Presidents, governors, legislators, elected officials, and judges have issued orders, passed laws, approved policies, and set goals for hundreds of years. But approving or legislating the most enlightened public policy or program does not guarantee that it will be implemented in an effective way -- or even in the way intended by the policy maker. Rarely are the people who make public policy decisions the ones who implement those decisions.
In a democratic government, saying it is does not make it so!
This course is designed to study, review, and analyze policy implementation in the public sector. This is a look at government bureaucracy, and how to improve policy implementation in the 21st Century!
In a democratic society, how does one effectively get from the declaration of a policy to its implementation, particularly when implementation has been such a low priority for our elected officials?
Implementation involves the complex interactions of many elements: translating ideas into workable programs; making decisions for both program design and operation; communicating with both constituencies and affected decision-makers; overcoming the resistance of bureaucrats; and assessing and evaluating the results.
Examples of programs and policies will be used throughout the course. Each student, as a member of a team, will develop an implementation plan for a selected policy or program. The course will also involve lots of reading that highlight implementation issues.
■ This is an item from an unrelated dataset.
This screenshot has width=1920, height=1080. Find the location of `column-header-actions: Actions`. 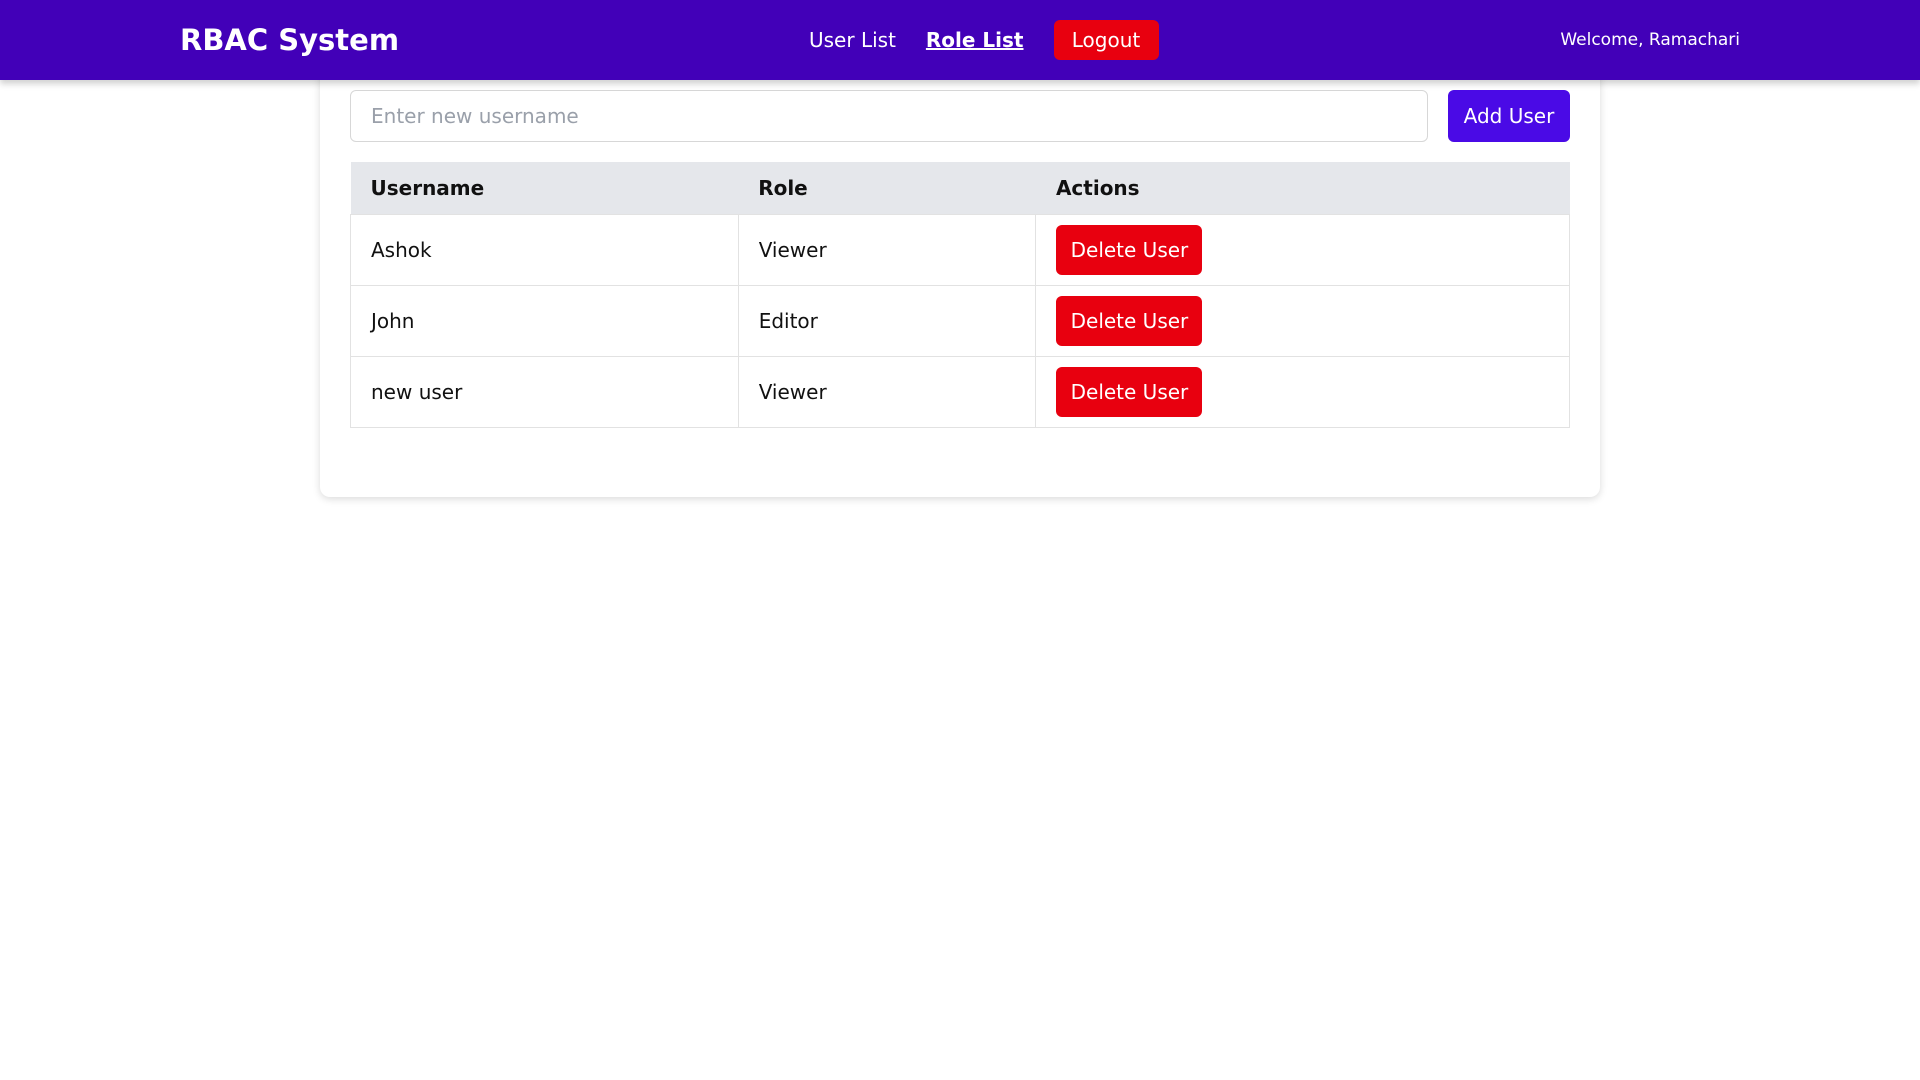

column-header-actions: Actions is located at coordinates (1302, 188).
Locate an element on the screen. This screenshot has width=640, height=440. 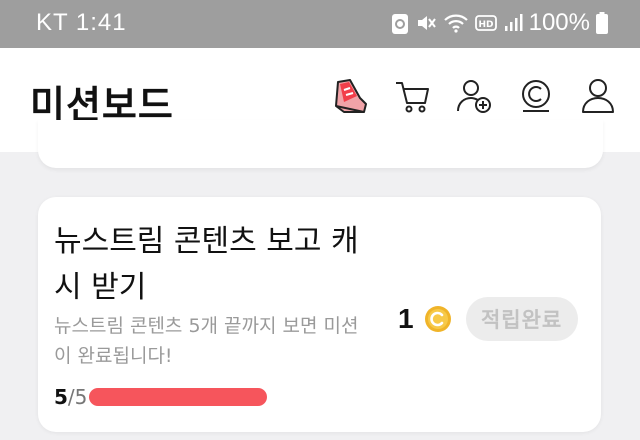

This course is designed to help the student understand and appreciate the critical issues involved in the implementation of public policy and programs. Sadly, public policy implementation has not been a popular field of study, despite its importance to the success or failure of public decisions. The lack of understanding of policy implementation may help explain public frustration with government in general. This course will help the student of public affairs recognize the key factors that turn policy decisions into positive reality.